-- Given problem --
Put the stretch of lines from the one containing "Sort queue by Size column" through the one containing "Action: pyautogui.click(x=1248, y=17)" into a numbered list, omitting any blank lines.

(Entries on where items appear)
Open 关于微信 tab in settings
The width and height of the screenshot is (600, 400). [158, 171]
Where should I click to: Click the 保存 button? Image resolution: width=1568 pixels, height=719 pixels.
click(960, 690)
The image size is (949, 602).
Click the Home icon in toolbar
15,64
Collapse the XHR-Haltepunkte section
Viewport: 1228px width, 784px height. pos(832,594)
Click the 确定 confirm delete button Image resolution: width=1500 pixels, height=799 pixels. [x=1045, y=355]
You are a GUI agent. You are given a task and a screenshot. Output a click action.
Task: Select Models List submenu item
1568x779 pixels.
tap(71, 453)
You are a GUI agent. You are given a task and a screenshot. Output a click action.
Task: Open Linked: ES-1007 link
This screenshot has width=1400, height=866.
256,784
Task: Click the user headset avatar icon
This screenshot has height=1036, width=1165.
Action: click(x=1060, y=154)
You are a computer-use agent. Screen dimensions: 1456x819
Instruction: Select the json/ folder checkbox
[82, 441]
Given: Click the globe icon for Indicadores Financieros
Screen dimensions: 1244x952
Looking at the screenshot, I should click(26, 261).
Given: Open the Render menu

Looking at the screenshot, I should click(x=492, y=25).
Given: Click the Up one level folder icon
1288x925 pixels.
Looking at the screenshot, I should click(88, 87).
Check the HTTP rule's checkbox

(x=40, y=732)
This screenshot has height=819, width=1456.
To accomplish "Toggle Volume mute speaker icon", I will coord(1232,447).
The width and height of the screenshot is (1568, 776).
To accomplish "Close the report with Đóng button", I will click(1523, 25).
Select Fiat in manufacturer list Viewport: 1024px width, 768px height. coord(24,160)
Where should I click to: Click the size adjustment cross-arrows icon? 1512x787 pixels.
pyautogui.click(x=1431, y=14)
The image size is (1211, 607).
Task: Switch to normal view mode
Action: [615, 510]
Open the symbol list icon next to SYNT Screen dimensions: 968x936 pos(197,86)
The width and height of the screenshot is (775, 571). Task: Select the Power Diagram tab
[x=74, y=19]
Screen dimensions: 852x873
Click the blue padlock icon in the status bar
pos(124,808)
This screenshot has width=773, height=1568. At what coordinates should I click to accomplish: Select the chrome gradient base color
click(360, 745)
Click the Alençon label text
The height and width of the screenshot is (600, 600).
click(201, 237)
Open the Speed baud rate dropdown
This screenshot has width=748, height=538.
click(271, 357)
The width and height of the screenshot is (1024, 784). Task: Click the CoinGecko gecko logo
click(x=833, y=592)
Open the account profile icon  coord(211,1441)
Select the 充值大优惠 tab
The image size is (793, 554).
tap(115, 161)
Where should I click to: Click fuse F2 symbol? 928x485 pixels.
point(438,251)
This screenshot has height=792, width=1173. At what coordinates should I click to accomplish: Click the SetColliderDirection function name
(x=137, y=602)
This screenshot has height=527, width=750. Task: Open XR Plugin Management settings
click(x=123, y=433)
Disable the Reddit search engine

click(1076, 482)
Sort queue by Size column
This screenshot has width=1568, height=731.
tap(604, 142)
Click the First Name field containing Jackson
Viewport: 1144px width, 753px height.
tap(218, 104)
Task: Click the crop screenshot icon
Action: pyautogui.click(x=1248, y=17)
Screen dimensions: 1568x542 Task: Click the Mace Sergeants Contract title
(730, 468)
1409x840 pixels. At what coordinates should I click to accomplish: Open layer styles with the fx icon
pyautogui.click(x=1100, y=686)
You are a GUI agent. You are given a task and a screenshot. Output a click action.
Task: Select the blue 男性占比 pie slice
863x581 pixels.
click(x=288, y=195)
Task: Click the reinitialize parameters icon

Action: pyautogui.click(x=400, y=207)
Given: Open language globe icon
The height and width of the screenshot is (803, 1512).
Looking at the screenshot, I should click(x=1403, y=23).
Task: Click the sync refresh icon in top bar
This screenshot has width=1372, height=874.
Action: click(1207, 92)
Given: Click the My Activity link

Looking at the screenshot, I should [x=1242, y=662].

-- The response --
1. Sort queue by Size column
2. This screenshot has width=1568, height=731.
3. tap(604, 142)
4. Click the First Name field containing Jackson
5. Viewport: 1144px width, 753px height.
6. tap(218, 104)
7. Task: Click the crop screenshot icon
8. Action: pyautogui.click(x=1248, y=17)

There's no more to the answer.